A review by Jonathan Baz ****
Public Review


Our House, the juke box musical based upon the Madness catalogue is given a sparkling re-visit by the second year Musical Theatre students of Trinity Laban. Set in and around London's Camden Town, the story follows Joe Casey a likeable cheeky chancer of a lad, who is

caught breaking into a house with his girlfriend. As the police arrive, Joe's character splits into two: spiv Joe who chances it and runs away, contrasted with honest Joe who is arrested, serves a stretch in a Young Offenders institution and who then battles against disapproval and stigma as he tries to do "the right things" in his lfe. It's a classic morality tale of wrong versus right set against a backdrop of strong north London family values, lifelong friendships and corrupt multi-million pound property deals.

Sion Warner effortlessly masters both the humble and the arrogant personae of Joe in a quality performance enhanced with split second costume changes that wow with technically timed perfection. Warner has a hint of Madness' lead singer Suggs in his portrayal and his singing of the two classics I Go Driving In My Car and It Must Be Love are neat tributes to both numbers.
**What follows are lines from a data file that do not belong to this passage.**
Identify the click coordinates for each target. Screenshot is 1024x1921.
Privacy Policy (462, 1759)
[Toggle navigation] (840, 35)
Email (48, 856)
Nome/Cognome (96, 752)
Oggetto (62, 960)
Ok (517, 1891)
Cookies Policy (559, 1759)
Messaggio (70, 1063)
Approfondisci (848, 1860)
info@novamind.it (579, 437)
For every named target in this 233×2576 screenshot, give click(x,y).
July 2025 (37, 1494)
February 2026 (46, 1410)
Joe may be the lead character but it is the company around him that create his world and the lively London that Redmond sculpts from her cast is impressive. Lewis Asquith as the spirit of Joe's dead father, accompanying him on stage through much of the show, is a masterfully understated performance of a fallible but big hearted man who despite his blunders, always loved his family. Cathy Thomas who plays his widow is heartrendingly believable as she plays a 40-something mum twice the actress' age. As Sarah, Joe's love, Lucy Thomas is a perfectly voiced and well acted foil to both versions of our (anti) hero and Thomas rises well to the challenge of having to play Sarah from two different perspectives. The tightly observed comedy comes from a quartet of friends whose timing and delivery is a treat of wit and smutty innuendo. Nazerene Williams, who performs an eye-watering splits and Amy Depledge are the giggling girls, whilst Joe's half-brothers, played by Alex Gilchrist and David Grant are a cracking pair of comically awkward adolescents. The bad guys of the piece are smoothly crafted turns from Tom Self as Reecey, who grows up from school bully to hired thug (via a sharp cameo as a Las Vegas Elvis impersonator) and Mark Gollop as ruthless developer Pressman, a pantomime villain for our time.
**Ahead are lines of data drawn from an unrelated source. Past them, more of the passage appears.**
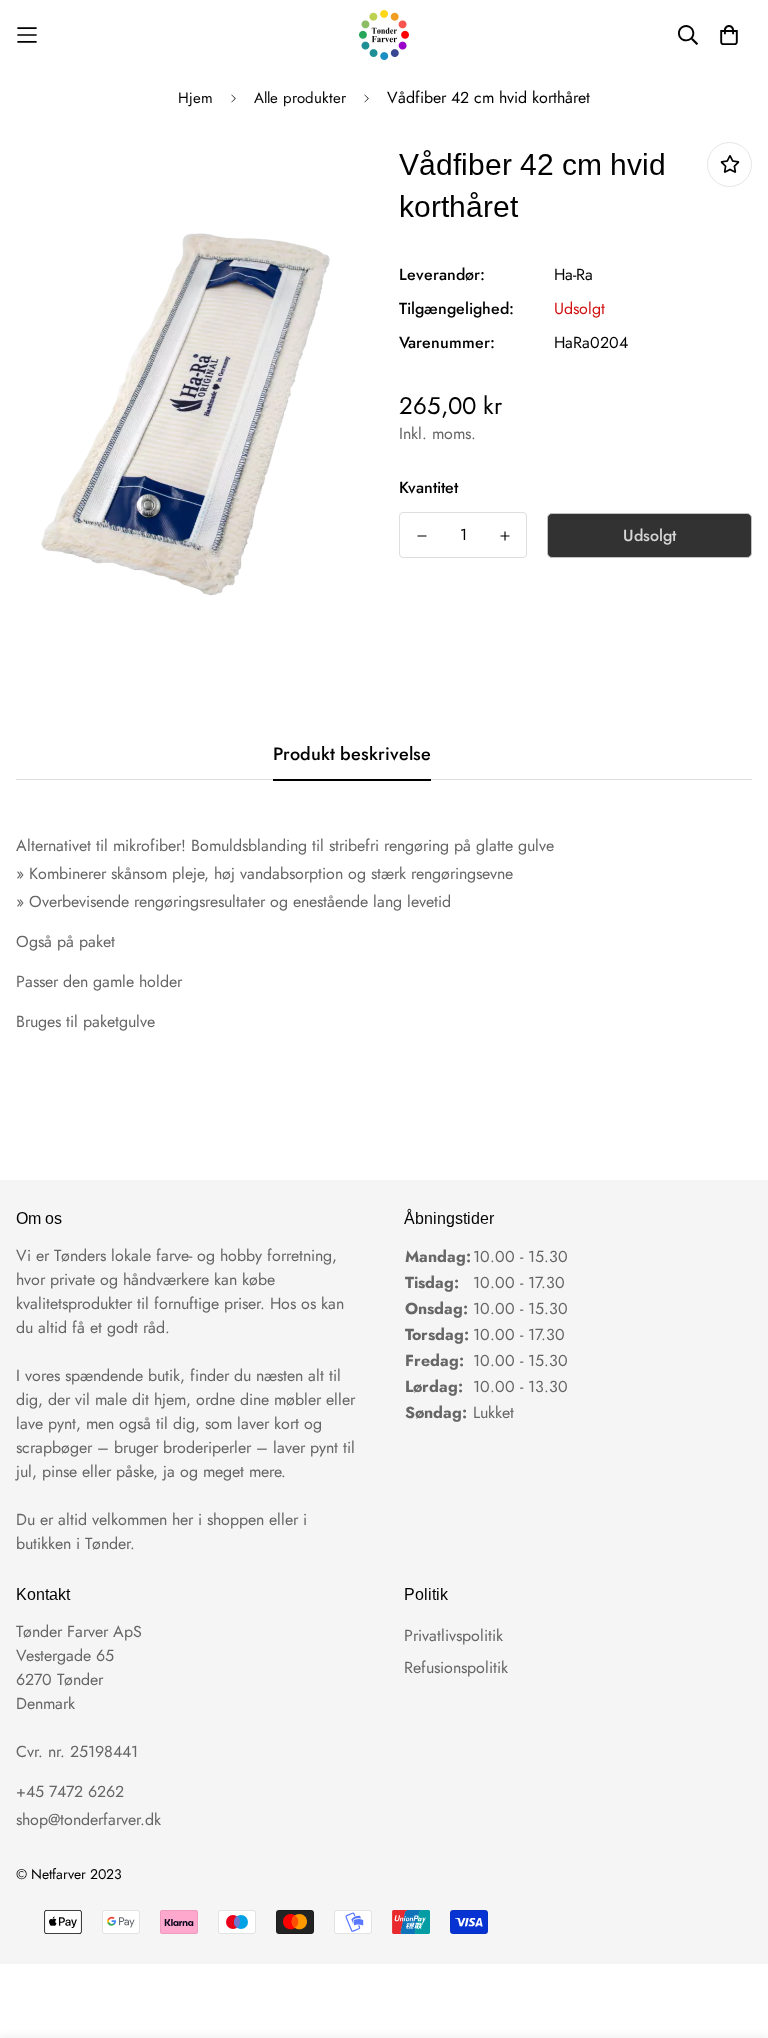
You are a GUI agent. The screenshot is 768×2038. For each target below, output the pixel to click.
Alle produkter (300, 98)
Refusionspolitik (456, 1667)
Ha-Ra (573, 274)
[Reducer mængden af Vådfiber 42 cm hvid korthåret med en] (421, 536)
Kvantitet (428, 487)
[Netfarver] (384, 35)
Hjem (195, 98)
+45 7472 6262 (70, 1791)
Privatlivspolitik (453, 1635)
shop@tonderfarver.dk (88, 1819)
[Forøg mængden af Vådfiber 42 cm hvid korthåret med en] (504, 536)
The choreography is inspired work from Robert Foley. The ensemble numbers of Baggy Trousers, Embarrassment (with a brilliant boxing-ring interpretation from Redmond) and The Sun And The Rain are moving and exhilarating in their audacity, with credit too to Dance Captain Anna Britton and her lead of the troupe in executing Foley's visions. A nod also to the Finale, which is a feast of fancy footwork brilliantly executed by the entire company.

Chris Whitehead's band, drawn mainly from 1st and 2nd year music students provides an accomplished accompaniment. At its core, wind player Victoria Bell's saxophone work provides the most ballsy authentic Madness sound that truly takes an already wonderful show, one step beyond.

Sarah Redmond crafts a cracking musical. Her stage is bare, save for a handful of boxes and some bunting, with video projection setting scenic suggestions. Her mission is clear: this vision of London will be created entirely by performance and it's a mission that succeeds. The production reflects a very talented bunch of students that have been led by an inspirational creative team. This show deserves a wider audience and Trinity Laban's next production is eagerly awaited.